PATCH: Make pg_stop_backup() archive wait optional
Currently pg_stop_backup() will wait for all WAL to be archived before
returning. If there is a problem with the archive command or a large
backlog it may not return for a very long time (if ever). Backup
software is faced with the choice of cancelling the query and hoping the
stop backup record was written or waiting indefinitely.
The purpose of this patch is to make waiting for archive optional, with
the default being the current behavior, i.e., to wait for all WAL to be
archived. This functionality is already used internally by
pg_basebackup, so the only real change is to expose it through the
pg_stop_backup() function.
I wasn't sure where, if anywhere, to put tests (the underlying
functionality is tested in the pg_basebackup TAP tests). test/recovery
and bin/pg_basebackup did not seem like appropriate places and the
pg_regress tests are not capable enough. It seems like a new
test/backup suite would be a good idea but I wanted to get some feedback
before proceeding in that direction.
I also marked the pg_stop_* functions as parallel restricted, the same
as pg_start_backup(). Previously they were parallel safe which I don't
believe is accurate for the non-exclusive version at the very least,
since it is tied to a particular backend.
The patch applies cleanly on 30df93f but will be broken (and easily
fixed) by any cat version bump in later commits.
--
-David
david@pgmasters.net
Attachments:
pgstopbackup-wait-v1.patchtext/plain; charset=UTF-8; name=pgstopbackup-wait-v1.patch; x-mac-creator=0; x-mac-type=0Download+21-8
On Tue, Feb 28, 2017 at 9:25 AM, David Steele <david@pgmasters.net> wrote:
I also marked the pg_stop_* functions as parallel restricted, the same
as pg_start_backup(). Previously they were parallel safe which I don't
believe is accurate for the non-exclusive version at the very least,
since it is tied to a particular backend.
Yeah, those should really be parallel restricted. For the exclusive
version, having the function run in parallel would also lead to errors
per the presence/lack of backup_label file.
--
Michael
--
Sent via pgsql-hackers mailing list (pgsql-hackers@postgresql.org)
To make changes to your subscription:
http://www.postgresql.org/mailpref/pgsql-hackers
On 2/27/17 7:38 PM, Michael Paquier wrote:
On Tue, Feb 28, 2017 at 9:25 AM, David Steele <david@pgmasters.net> wrote:
I also marked the pg_stop_* functions as parallel restricted, the same
as pg_start_backup(). Previously they were parallel safe which I don't
believe is accurate for the non-exclusive version at the very least,
since it is tied to a particular backend.Yeah, those should really be parallel restricted. For the exclusive
version, having the function run in parallel would also lead to errors
per the presence/lack of backup_label file.

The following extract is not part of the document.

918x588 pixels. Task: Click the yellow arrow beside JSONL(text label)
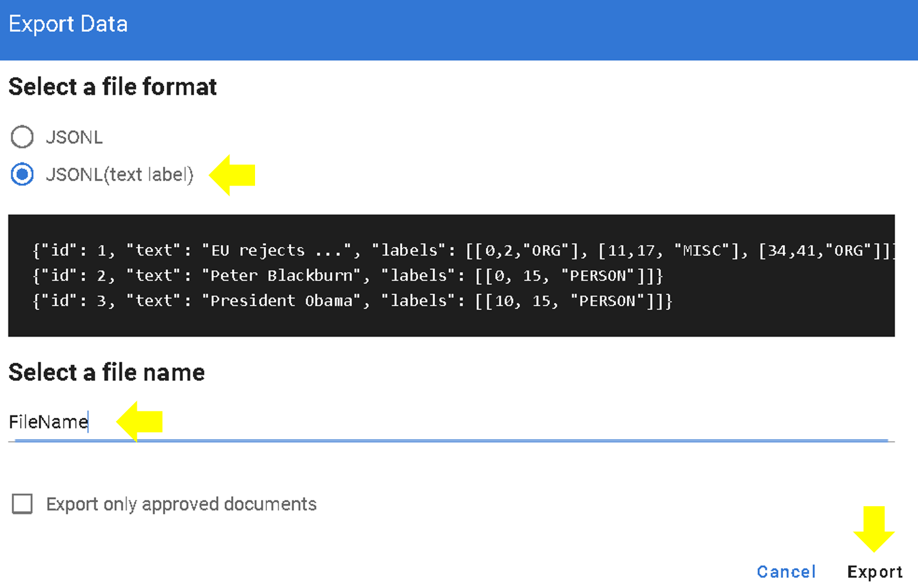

I'm not sure that's the case. It seems like it should lock just as
multiple backends would now. One process would succeed and the others
would error. Maybe I'm missing something?
Either way, I don't think the behavior makes any sense. Parallel safe
seems more sensible.
--
-David
david@pgmasters.net
--
Sent via pgsql-hackers mailing list (pgsql-hackers@postgresql.org)
To make changes to your subscription:
http://www.postgresql.org/mailpref/pgsql-hackers
On Tue, Feb 28, 2017 at 9:42 AM, David Steele <david@pgmasters.net> wrote:
On 2/27/17 7:38 PM, Michael Paquier wrote:
On Tue, Feb 28, 2017 at 9:25 AM, David Steele <david@pgmasters.net> wrote:
I also marked the pg_stop_* functions as parallel restricted, the same
as pg_start_backup(). Previously they were parallel safe which I don't
believe is accurate for the non-exclusive version at the very least,
since it is tied to a particular backend.Yeah, those should really be parallel restricted. For the exclusive
version, having the function run in parallel would also lead to errors
per the presence/lack of backup_label file.I'm not sure that's the case. It seems like it should lock just as
multiple backends would now. One process would succeed and the others
would error. Maybe I'm missing something?
Hm, any errors happening in the workers would be reported to the
leader, meaning that even if one worker succeeded to run
pg_start_backup() it would be reported as an error at the end to the
client, no? By marking the exclusive function restricted we get sure
that it is just the leader that fails or succeeds.
--
Michael
--
Sent via pgsql-hackers mailing list (pgsql-hackers@postgresql.org)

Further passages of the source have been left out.